AAA Study Suggests that Aggressive Driving May Cause More Auto Accidents
Have you ever become angry on the road and cut off another driver? Have you attempted to change lanes only to discover that another driver refuses to let you into his or her lane? According to a recent study conducted by the AAA Foundation for Traffic Safety, aggressive driving is more common than you might think. If you are living or working in the Northeast, you should pay particular attention. In response to the study, an article in the Bucks County Courier Times reported that drivers in the Northeast are among the most aggressive in the country. Unless aggressive driving behaviors are reduced, serious and fatal auto accidents can occur.

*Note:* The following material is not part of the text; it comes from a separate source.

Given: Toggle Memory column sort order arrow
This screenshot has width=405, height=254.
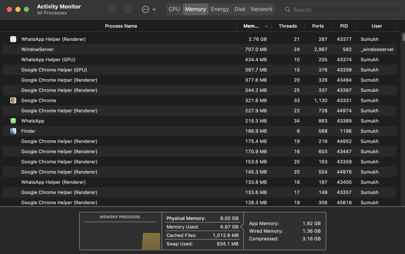Looking at the screenshot, I should tap(266, 26).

As the AAA study reports, almost 80% of drivers surveyed “expressed significant anger, aggression, or road rage behind the wheel at least once in the past year.” Yet that is not the only startling information to come from the study. “The most alarming findings suggest that approximately eight million U.S. drivers engaged in extreme examples of road rage, including purposefully ramming another vehicle or getting out of the car to confront another driver.”
The study’s data showed that drivers in the Northeast are more prone to aggressive driving than those in other regions of the country. For example, drivers in the Northeast are currently about 30% more likely to make an angry gesture toward another driver than are motorists in other cities and states. The AAA study surveyed more than 2,700 drivers aged 16 and older who had driven in the last 30 days to conduct its study.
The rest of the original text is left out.